Based on the quality of the echo, Chris tells me everything sounds different – concrete, plants, trees, humans – so he has a very good idea of where the objects are placed in his environment, as well as what those objects are. When the objects are too far away for his mouth-clicks, he uses a cane, giving it a quick pound on the ground to make a louder crack. We were standing a whole 25 metres away from a building he was facing when he demonstrated this. He cracked the cane on the ground and listened, and then repeated and listened. His next words were simply awesome: ‘Okay, it’s 25 metres to the wall ahead, but if you look up it’s 35 metres to where the building comes out from the wall,’ even telling me that the windows and shades up there sound really cool. He was spot on. I couldn’t help but laugh in amazement.

This same time-of-flight principle is the basis for lidar, which is much, much faster than sonar and ultrasonic, because it bounces light rather than sound, and the speed of light is nearly 300 million metres per second – about 875,000 times the speed of sound. It does, however, have trouble seeing windows, as the light tends to pass right through. It’s also expensive compared to ultrasonic sensors. But every sensor comes with its own set of advantages and disadvantages. No sensor is perfect. This is why many robots today utilise sensor fusion. They’ll be designed with many different types of sensors – such as lidar and ultrasonic – that can work together to tackle many scenarios.

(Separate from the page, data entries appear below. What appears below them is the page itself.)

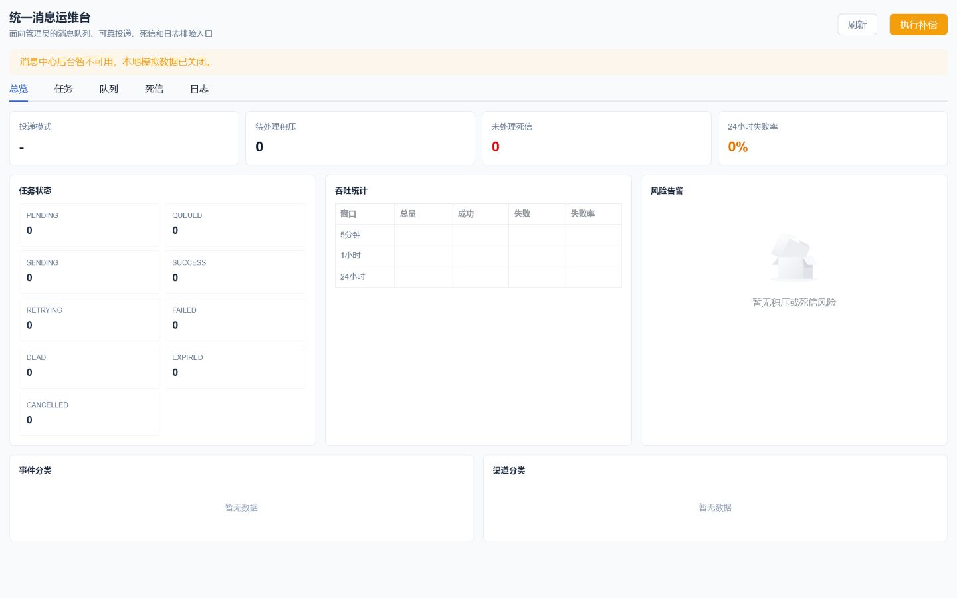
Task: Go to the 日志 tab
Action: click(199, 89)
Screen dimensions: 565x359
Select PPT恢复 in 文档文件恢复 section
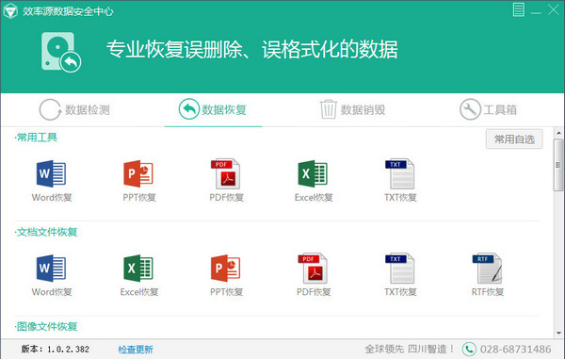click(226, 275)
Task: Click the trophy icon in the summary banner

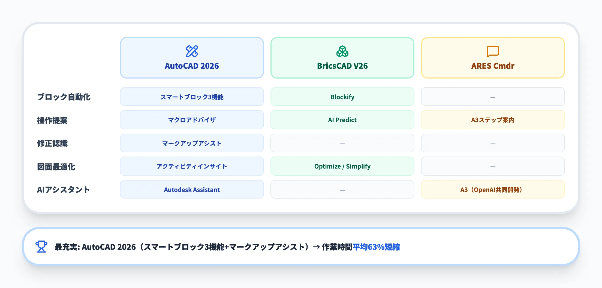Action: coord(41,247)
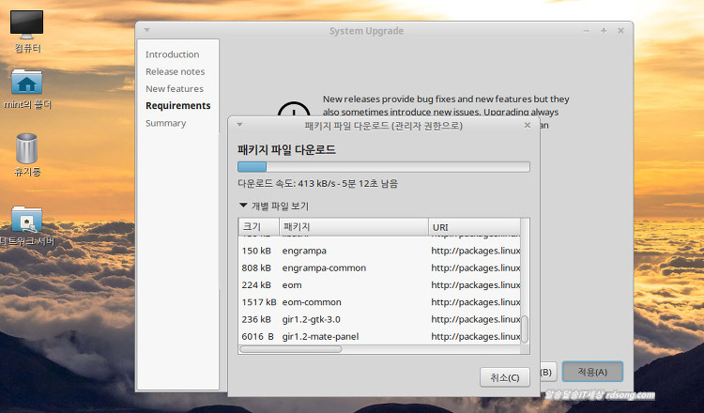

Driverless vehicles are a good example of this. They are built with many different types of sensors because there are just so many different tasks they need to complete and situations they need to adapt to. A driverless car might have a range of sensors, incorporating cameras with AI that can see in colour and recognise such objects as traffic lights, people, lane markings and street signs; radar for the fast and accurate detection of other cars on the road around it; lidar for fast 360 degree mapping of the surrounding environment around, including gutters, trees and other solid obstacles; and ultrasonic sensors (as most new cars already have for reversing) to detect lower obstacles closer to the car that the other main sensors have no line of sight on.

Be it a robot, sensor, algorithm, system configuration or mechanical operation, many of our technological advancements have been inspired by the wonders of nature. Maybe our next advancements might even contribute to restoring our natural world. So the next time you’re looking for boundary-pushing inspiration, have a look at what nature has already invented for us. It has had much more time to perfect it than you or I can even comprehend.

 

With millions if not billions of years

of creating, changing, updating, evolving,

nature inspires our most sophisticated inventions.

So let’s guide those inventions to return the favour,

and use them to repair our natural world.